Strength and weakness: at the end, Shakespeare said what he had to say in the lapidary words spoken by Prospero as The Tempest finishes. The visitation of power comes and goes, it is not in the power of the poet. For years, Shakespeare had reinvented his art, mastering and then discarding one style and genre after another until in the last plays he is producing drama not quite like anything before or since, straining language, mixing genre, thinning down character to the point of absurdity, deepening character to the point of impenetrability. Because poetry is what happens to him, he cannot look back and say, 'This is my achievement, and I leave it happily to posterity'. With all that has been said, he has not yet begun to say what he has been 'ordered' to say.
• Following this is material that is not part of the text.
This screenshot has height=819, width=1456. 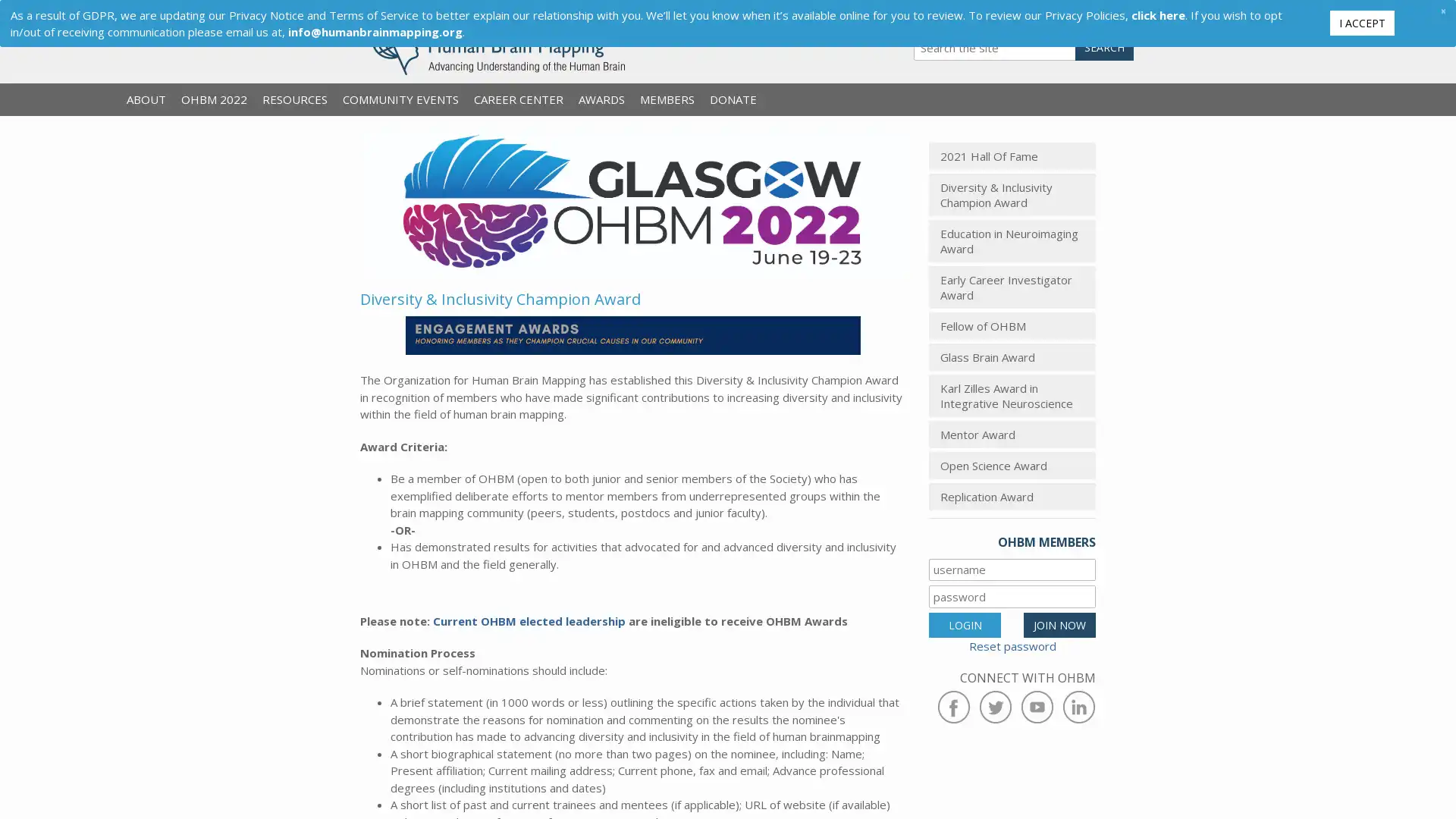 What do you see at coordinates (1104, 46) in the screenshot?
I see `SEARCH` at bounding box center [1104, 46].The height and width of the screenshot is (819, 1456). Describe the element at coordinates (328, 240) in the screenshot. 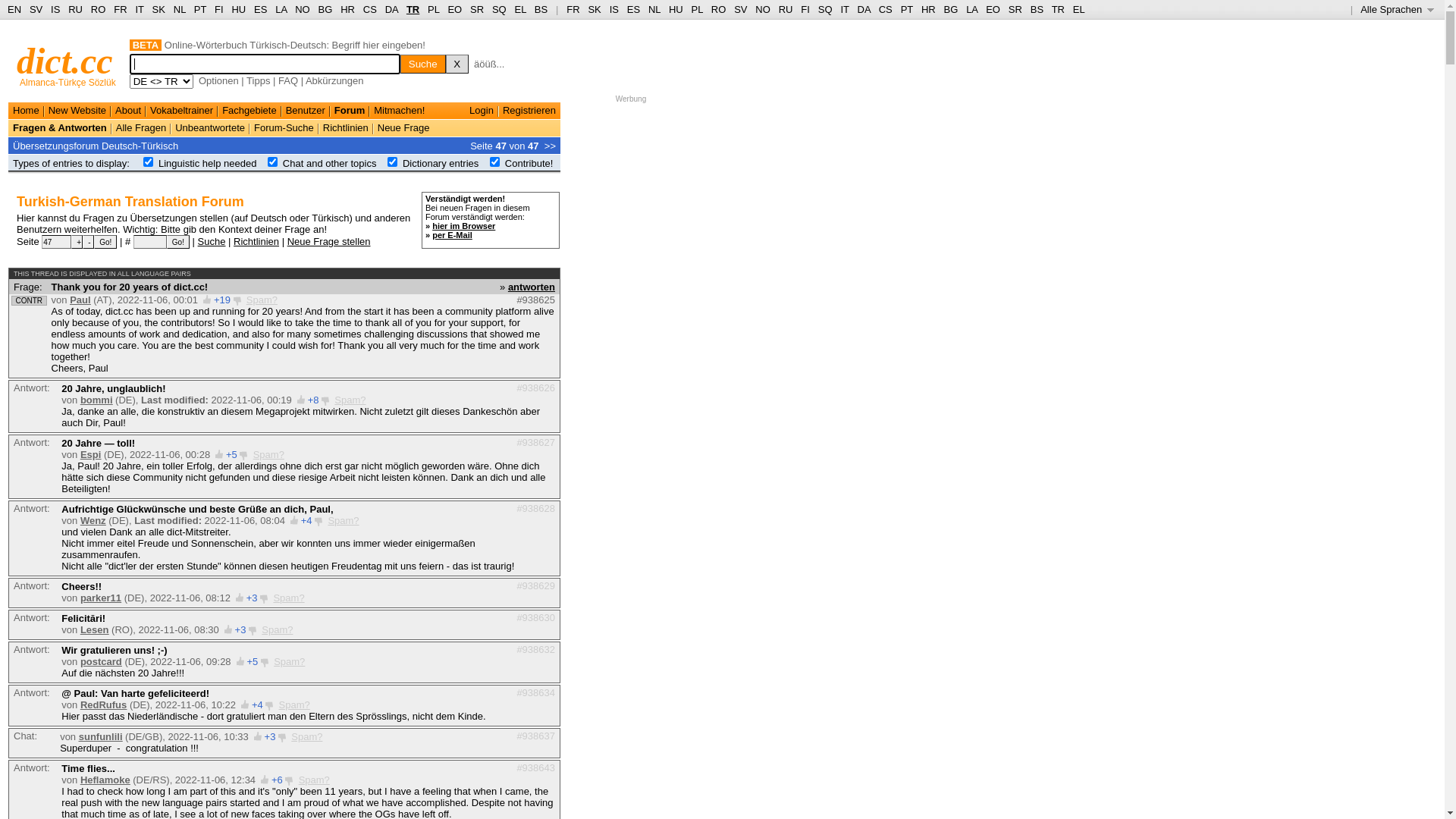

It is not so much that words fail him as that he fails words, he has no more power, no more charm or charms, to put a world together in what he says. So before he falls silent he asks - urgently - for our prayers. What he has seen and cannot deny is at last too much for him, and his own fantastic and unique skill will not save him from an ending of despair. But he has earned a right to ask those whom he has taught to pity him and intercede. Because of what he has allowed us to see that we should otherwise have ignored or shrunk from, he has brought into our imagination that compassion he now asks us to show him. In that last moment of anguished dependence, we can hear and answer him, praying for him the freedom and sufficient grace of which St Paul speaks.